Reaching target enrollment is an important step toward Nacuity's goal to realize the potential of NPI-001 for patients affected by retinitis pigmentosa.
Nacuity Pharmaceuticals Inc. has reached target enrollment for the SLO-RP Phase 1/2 clinical trial (NCT04355689) of NPI-001 tablets in patients with retinitis pigmentosa (RP) associated with Usher syndrome (USH). Currently, 48 patients have been enrolled in this trial.
Halden Conner, chairman, CEO and co-founder of Nacuity Pharmaceuticals, said the company was pleased to reach its target enrollment, an important step toward its goal to realize the potential of NPI-001 for patients affected by RP.
“We extend our gratitude to the principal investigators, Usher patient advocacy organizations and clinical sites who supported our recruitment efforts, working through challenges including the early days of a global pandemic,” Conner said in a news release. “We are especially appreciative of the patients who have made this work possible. We look forward to sharing results from an interim analysis including efficacy data by year end 2023.”
According to the company, the SLO-RP trial is a randomized, placebo-controlled, multicenter, double-masked, dose-escalation trial designed to assess the clinical safety, tolerability and efficacy of NPI-001 tablets versus placebo in patients with RP associated with USH. The trial enrolled 48 male and female patients, ages 18 years and older, at its four trial sites in Australia. Patients will be followed for two years in the core study to assess efficacy. The protocol has been amended to allow continued treatment beyond two years for interested participants while the trial is ongoing. To date, all eligible participants have elected to continue on treatment.

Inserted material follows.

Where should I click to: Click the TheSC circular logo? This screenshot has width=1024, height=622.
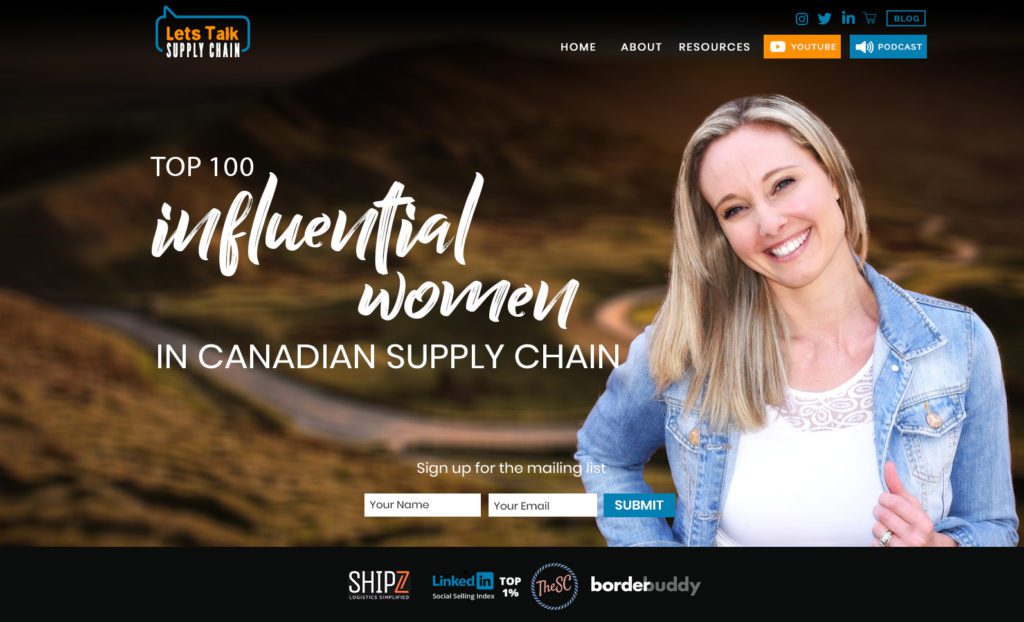tap(554, 586)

“The incredible compliance and enthusiasm of participants in the trial is a promising demonstration of the potential of NPI-001 for the treatment of RP,” said Jami Kern, PhD, senior vice president and chief clinical officer of Nacuity. “We hope to confirm and build upon the encouraging preclinical and Phase 1 results to generate a robust package of data supporting the promise of an oral treatment option for patients with RP, while validating the potential for broader applications in other diseases caused by oxidative stress.”